Click-target data:
::::
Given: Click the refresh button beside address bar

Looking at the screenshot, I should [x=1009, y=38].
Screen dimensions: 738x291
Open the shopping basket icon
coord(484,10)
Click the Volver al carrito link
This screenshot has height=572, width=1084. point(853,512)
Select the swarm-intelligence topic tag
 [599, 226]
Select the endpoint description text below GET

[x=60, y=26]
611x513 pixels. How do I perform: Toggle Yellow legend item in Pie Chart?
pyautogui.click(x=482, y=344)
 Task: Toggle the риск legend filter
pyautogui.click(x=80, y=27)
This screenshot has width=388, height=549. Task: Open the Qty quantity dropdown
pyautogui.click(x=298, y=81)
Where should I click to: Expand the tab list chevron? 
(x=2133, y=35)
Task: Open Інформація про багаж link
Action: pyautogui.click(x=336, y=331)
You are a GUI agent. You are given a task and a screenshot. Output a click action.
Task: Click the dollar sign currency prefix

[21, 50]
::::
_REQUIRED TASK_: Copy all of the lines above character for character, keeping every space and line break as it is.

_WRITTEN ANSWER_:
Given: Click the refresh button beside address bar

Looking at the screenshot, I should [x=1009, y=38].
Screen dimensions: 738x291
Open the shopping basket icon
coord(484,10)
Click the Volver al carrito link
This screenshot has height=572, width=1084. point(853,512)
Select the swarm-intelligence topic tag
 [599, 226]
Select the endpoint description text below GET

[x=60, y=26]
611x513 pixels. How do I perform: Toggle Yellow legend item in Pie Chart?
pyautogui.click(x=482, y=344)
 Task: Toggle the риск legend filter
pyautogui.click(x=80, y=27)
This screenshot has width=388, height=549. Task: Open the Qty quantity dropdown
pyautogui.click(x=298, y=81)
Where should I click to: Expand the tab list chevron? 
(x=2133, y=35)
Task: Open Інформація про багаж link
Action: pyautogui.click(x=336, y=331)
You are a GUI agent. You are given a task and a screenshot. Output a click action.
Task: Click the dollar sign currency prefix

[21, 50]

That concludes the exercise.